朝4時30分、アラームの音が静かな部屋に響き渡り、僕は目を覚ました。薄暗い天井をぼんやり見つめながら、ここがどこなのか、一瞬分からなくなる。不思議な感覚だった。まるでまだ夢の中にいるような、現実と非現実の狭間に揺れているような。

しばらくして、窓から漏れる薄い光を見ながら、ようやくここがカンボジアだと思い出した。夢だと思ったが現実だった。その不思議な実感に、まだ覚めきらない心がじんわりと温まっていった。

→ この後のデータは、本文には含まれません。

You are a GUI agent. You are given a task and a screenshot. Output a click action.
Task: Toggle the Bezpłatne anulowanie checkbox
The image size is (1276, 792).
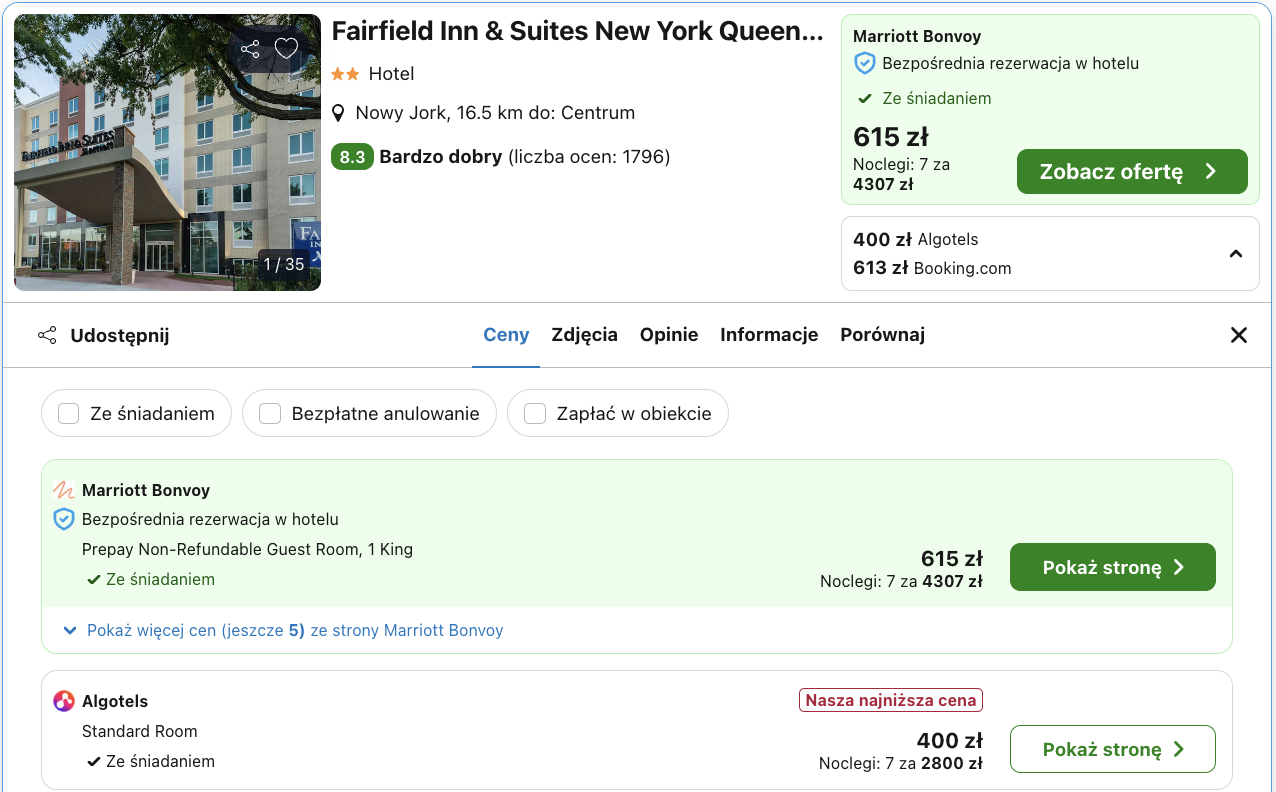[270, 414]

30分で準備を済ませ、ホテルのロビーへ向かうと、ガイドさんがすでにソファに座って待っていた。プロフェッショナル感満載だ。軽い朝の挨拶を交わし、いざアンコールワットへ。外はまだ真っ暗で、空気はひんやりとして心地よい。半袖のシャツがちょうどいい感じだ。カンボジアには四季がなく雨季と乾季しか存在しない。今は乾季で雨季に比べ涼しく雨も少ない観光ベストシーズンという最高のタイミングだった。「涼しいですね」とガイドさんに話しかけると、にこやかに「カンボジア人にとっては寒いです」と一言。え、これで寒いの?と驚きつつ、ふと「もしこの人が日本の冬に来たらどうなるんだろう」と考えてしまった。その瞬間、脳裏に浮かんだのは、厚着の限界を超えて布団に完全防備でくるまりながら、「助けて……」と震えているガイドさんの姿。日本の冬には来ない方がいい。

車で10分ほど移動し、最初にチケット売り場へ向かった。既に多くの外国人観光客が列を作っていた。チケットには顔写真が印刷される仕組みで、ちょっとした身分証明書のようなものだ。1日券、3日券、7日券があり、僕は3日券を購入した。お値段62ドル(日本円にして約10,000円)。高い!と思わず眉をひそめたけれど、そのうち2ドル(日本円にして約300円)は寄付金とのこと。僕がここに来たことによって少しでも誰かの力になれていることを誇らしく感じた。だがよく考えるとこのチケットの金額の割に寄付金がたったの300円で、残りの9,700円がどこに消えるのかを考え始めると、途端にややこしい気分になってきた。けど、ここまで来て「これ、内訳教えてもらえます?」なんて聞くのは野暮だ。気持ちを切り替え、「まあ、楽しめば全て良し!きっと誰かの何かの役には立つだろう」と自分に言い聞かせる。
そして3分程してチケットを渡された。印刷された自分の顔は、中途半端ににやけていて絶妙にだらしない表情をしていたので破り捨てたくなったがそっとカバンの中にしまった。

チケット売り場を出発し、いよいよアンコールワットへ向かう。到着したのは5時30分頃で、まだ真っ暗。目の前に広がる闇がアンコールワットかどうかさえ分からない。ガイドさんがスマホのライトで足元を照らしつつ、中心部へ案内してくれた。途中、アンコールワットの歴史について教えてくれた。もともとはヒンドゥー教の寺院だったけれど、時代の流れで仏教寺院になったらしい。なんだか宗教の大転換劇が行われたようだ。教会を「今日からお寺にします」みたいなものなのだろうか。そう考えると、歴史のスケールが違いすぎて頭が混乱する。

やがて、空がほんのりと明るさを帯び始め、アンコールワットのシルエットがゆっくりとその姿を現した。その瞬間、胸の奥に静かな高揚感が広がった。「ついに、ここに辿り着いたんだ」と、じわじわと実感がこみ上げてくる。何度も画面越しに見て憧れていたあの光景が、今、目の前に広がっているのだ。やがて太陽が地平線を超え、黄金色の光が遺跡全体を包み込む。その荘厳な姿を目にした瞬間、「本当にここに存在していたんだな」と、胸の奥から湧き上がる感動が、静かに心を満たしていった。

画面越しでは決して触れることのできないこの感覚。ほんの少しひんやりとした空気、耳に届く風の音、動物の鳴き声、そして目の前に広がる荘厳な景色——それらすべてが、ここに来るまでの長く苦しい道のりを報われたものにしてくれる。

いつかは必ず行きたいと思いながら、心のどこかで「叶わないかもしれない」と思っていた。その呪縛が、この瞬間に静かに解けていった。どこか懐かしいような、でも新しい風が心を吹き抜ける。軽くなった心を胸に、僕はさらに遺跡の奥へと歩みを進めた。